↓↓↓

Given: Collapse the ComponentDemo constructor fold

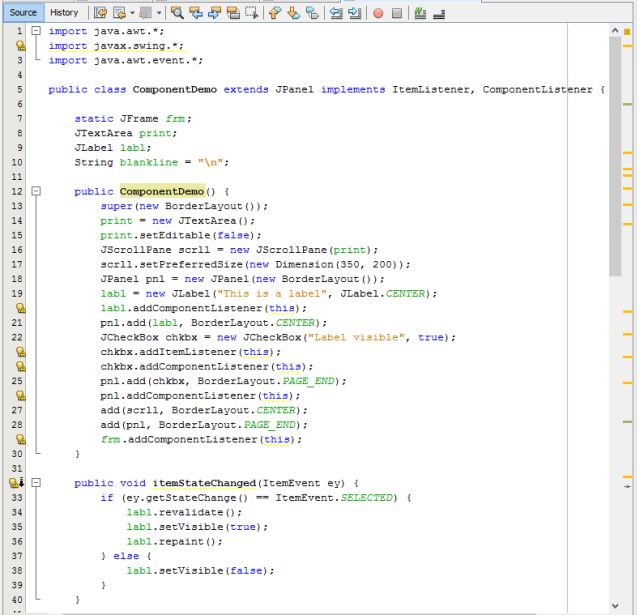Looking at the screenshot, I should (x=37, y=191).
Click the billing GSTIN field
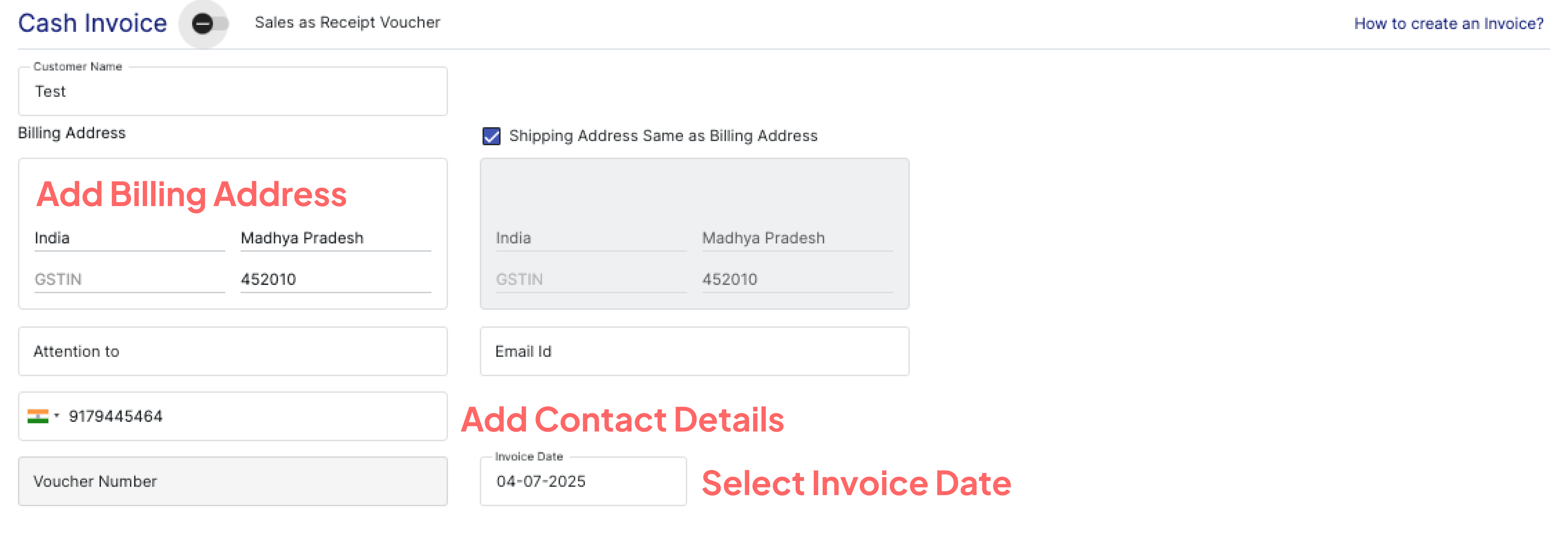 [x=130, y=279]
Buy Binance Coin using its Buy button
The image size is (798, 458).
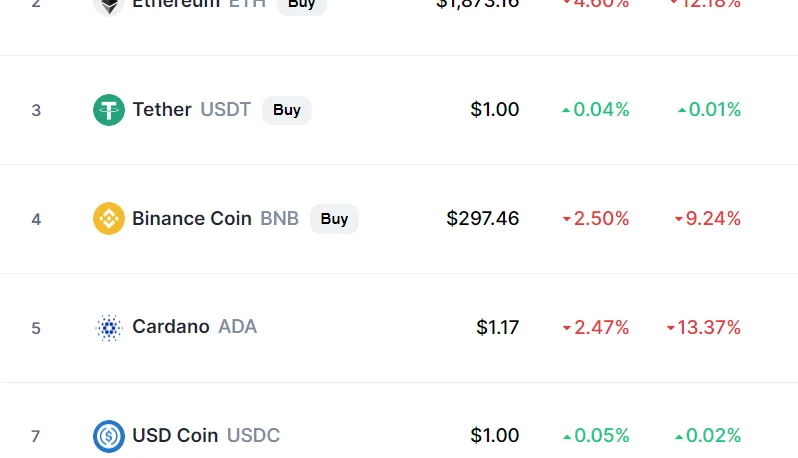pyautogui.click(x=334, y=219)
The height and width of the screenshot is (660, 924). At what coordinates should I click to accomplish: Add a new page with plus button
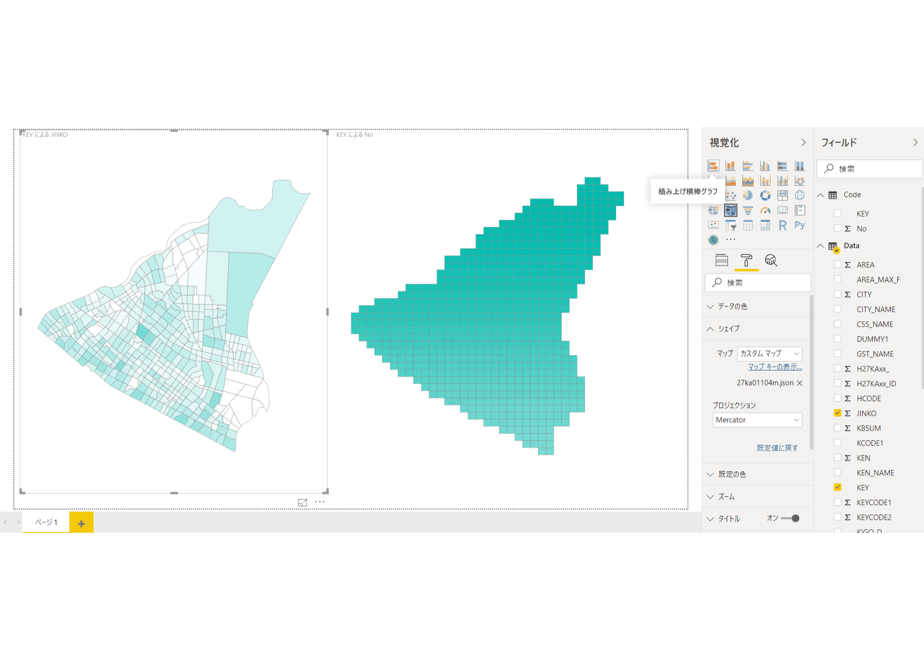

↑↑↑

§ WHAT IS REQUIRED: Only the lines from the one containing "The image size is (798, 458)." through the final line of the material should appear in the answer, copied exactly and without any picture.

§ FINISHED EXERCISE:
The image size is (798, 458).
pyautogui.click(x=334, y=219)
The height and width of the screenshot is (660, 924). At what coordinates should I click to accomplish: Add a new page with plus button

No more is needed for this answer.